Task
Look at each line below and tally those holding "computer"; answer with that figure and nothing else.

Saved data entries
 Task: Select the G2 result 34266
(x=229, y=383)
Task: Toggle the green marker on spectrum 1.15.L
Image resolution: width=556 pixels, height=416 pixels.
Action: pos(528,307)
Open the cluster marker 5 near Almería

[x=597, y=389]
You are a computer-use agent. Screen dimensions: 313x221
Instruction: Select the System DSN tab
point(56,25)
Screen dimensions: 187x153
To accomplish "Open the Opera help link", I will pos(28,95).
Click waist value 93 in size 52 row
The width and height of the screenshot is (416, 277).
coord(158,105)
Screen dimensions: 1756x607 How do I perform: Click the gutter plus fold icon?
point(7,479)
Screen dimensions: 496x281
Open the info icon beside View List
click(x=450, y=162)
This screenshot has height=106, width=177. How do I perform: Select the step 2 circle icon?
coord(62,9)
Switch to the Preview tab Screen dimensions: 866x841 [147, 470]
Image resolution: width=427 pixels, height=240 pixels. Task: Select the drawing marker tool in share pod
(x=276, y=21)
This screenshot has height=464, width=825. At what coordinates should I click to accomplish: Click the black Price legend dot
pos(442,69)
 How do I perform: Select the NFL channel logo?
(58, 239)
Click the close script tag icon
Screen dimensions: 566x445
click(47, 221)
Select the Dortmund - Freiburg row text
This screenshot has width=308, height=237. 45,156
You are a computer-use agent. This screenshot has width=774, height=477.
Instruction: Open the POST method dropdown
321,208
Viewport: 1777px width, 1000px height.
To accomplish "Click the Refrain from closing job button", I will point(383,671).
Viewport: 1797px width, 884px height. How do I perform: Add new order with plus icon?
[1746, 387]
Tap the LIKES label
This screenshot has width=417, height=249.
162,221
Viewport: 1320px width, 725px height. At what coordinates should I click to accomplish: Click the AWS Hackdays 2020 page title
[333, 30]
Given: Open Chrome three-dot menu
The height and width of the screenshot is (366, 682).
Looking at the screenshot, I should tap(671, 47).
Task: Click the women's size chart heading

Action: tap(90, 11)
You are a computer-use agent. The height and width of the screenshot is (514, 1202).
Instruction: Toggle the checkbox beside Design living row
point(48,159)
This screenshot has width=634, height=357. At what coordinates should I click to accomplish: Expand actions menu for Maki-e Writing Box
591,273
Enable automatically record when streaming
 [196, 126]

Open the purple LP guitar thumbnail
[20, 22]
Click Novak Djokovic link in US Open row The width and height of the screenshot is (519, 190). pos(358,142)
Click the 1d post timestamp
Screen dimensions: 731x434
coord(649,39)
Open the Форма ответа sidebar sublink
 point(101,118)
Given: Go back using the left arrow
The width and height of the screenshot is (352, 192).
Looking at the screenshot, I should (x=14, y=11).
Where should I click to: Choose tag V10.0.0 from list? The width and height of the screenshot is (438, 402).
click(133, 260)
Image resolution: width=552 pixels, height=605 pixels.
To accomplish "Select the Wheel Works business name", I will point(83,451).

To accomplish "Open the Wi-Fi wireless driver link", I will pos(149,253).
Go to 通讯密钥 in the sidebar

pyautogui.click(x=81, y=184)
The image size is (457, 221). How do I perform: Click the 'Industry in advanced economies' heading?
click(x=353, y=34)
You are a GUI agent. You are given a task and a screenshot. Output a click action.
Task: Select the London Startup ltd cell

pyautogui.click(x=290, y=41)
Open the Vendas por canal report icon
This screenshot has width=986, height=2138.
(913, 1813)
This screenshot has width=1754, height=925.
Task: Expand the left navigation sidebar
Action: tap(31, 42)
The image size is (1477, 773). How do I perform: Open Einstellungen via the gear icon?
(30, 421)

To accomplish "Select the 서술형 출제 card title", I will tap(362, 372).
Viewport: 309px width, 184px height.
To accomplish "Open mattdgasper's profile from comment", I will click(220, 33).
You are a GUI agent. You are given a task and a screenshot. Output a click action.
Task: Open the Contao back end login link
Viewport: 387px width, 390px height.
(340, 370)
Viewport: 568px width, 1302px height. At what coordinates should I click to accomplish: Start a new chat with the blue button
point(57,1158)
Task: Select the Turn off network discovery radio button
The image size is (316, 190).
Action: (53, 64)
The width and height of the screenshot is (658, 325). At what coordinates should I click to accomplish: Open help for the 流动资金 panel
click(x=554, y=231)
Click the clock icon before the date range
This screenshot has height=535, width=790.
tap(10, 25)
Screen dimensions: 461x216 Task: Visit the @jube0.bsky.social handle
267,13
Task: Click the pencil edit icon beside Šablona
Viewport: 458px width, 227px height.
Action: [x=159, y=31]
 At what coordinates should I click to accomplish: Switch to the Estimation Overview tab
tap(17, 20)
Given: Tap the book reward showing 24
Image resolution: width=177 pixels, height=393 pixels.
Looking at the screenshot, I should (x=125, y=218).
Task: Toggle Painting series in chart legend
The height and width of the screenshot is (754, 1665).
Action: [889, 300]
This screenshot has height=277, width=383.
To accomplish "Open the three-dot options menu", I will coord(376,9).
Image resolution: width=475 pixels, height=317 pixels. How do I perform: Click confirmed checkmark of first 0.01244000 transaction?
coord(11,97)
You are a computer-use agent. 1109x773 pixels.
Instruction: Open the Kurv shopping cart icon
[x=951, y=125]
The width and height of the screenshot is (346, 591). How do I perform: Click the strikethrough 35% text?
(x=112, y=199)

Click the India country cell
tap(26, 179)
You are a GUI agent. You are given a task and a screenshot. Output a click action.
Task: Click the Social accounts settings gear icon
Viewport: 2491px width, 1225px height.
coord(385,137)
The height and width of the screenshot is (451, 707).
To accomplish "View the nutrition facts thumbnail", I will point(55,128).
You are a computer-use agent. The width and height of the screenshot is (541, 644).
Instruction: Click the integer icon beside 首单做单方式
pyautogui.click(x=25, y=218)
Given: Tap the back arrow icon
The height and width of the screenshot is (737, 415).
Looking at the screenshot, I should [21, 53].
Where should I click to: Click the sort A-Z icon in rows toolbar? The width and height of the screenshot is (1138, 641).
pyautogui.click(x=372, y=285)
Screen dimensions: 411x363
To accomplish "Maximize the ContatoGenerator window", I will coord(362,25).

Answer to this task
5